---
title: "Automating a Complete Language Version with Python and the WordPress REST API: WPML, ACF, and Yoast SEO"
description: "Setting up a new language version on a multilingual WordPress site — with WPML, ACF Custom Blocks, and Yoast SEO metadata — is a manual nightmare. This post shows how a Python script automates the entire import via the REST API: from static HTML files to fully linked translations in WordPress."
date: 2026-03-09
modified: 2026-05-09
author: "Eberhard Lauth"
url: "https://netzkundig.com/en/blog/python-rest-api-importer-wpml-acf-yoast/"
featured_image: "https://netzkundig.com/wp-content/uploads/2026/03/html-to-wpml-import.png"
categories:
  - name: "AI"
    url: "https://netzkundig.com/en/thema/ai/"
language: "en-US"
---

# Automating a Complete Language Version with Python and the WordPress REST API: WPML, ACF, and Yoast SEO

A client runs an extensive multilingual WordPress website — English is the primary language, additional language versions already exist. For a new target market, a complete new language version was needed: several dozen pages, complex structure built from ACF Custom Blocks, fully cross-linked, with curated Yoast SEO metadata.

#### Data excerpt:
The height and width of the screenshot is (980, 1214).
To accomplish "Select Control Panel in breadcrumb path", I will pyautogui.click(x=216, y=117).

#### Set problem A:
Print the post on automating a WordPress language version between "date: 2026-03-09" and "Yoast SEO metadata.", inclusive.
#### Set problem B:
Answer these questions from the post on automating a WordPress language version:
(i) Who is listed as the author?
(ii) What is the primary language of the client's website?
(iii) On what date was the post last modified?
The data is not used in this exercise.

#### Reply A:
date: 2026-03-09
modified: 2026-05-09
author: "Eberhard Lauth"
url: "https://netzkundig.com/en/blog/python-rest-api-importer-wpml-acf-yoast/"
featured_image: "https://netzkundig.com/wp-content/uploads/2026/03/html-to-wpml-import.png"
categories:
  - name: "AI"
    url: "https://netzkundig.com/en/thema/ai/"
language: "en-US"
---

# Automating a Complete Language Version with Python and the WordPress REST API: WPML, ACF, and Yoast SEO

A client runs an extensive multilingual WordPress website — English is the primary language, additional language versions already exist. For a new target market, a complete new language version was needed: several dozen pages, complex structure built from ACF Custom Blocks, fully cross-linked, with curated Yoast SEO metadata.

#### Reply B:
(i) Eberhard Lauth
(ii) English
(iii) 2026-05-09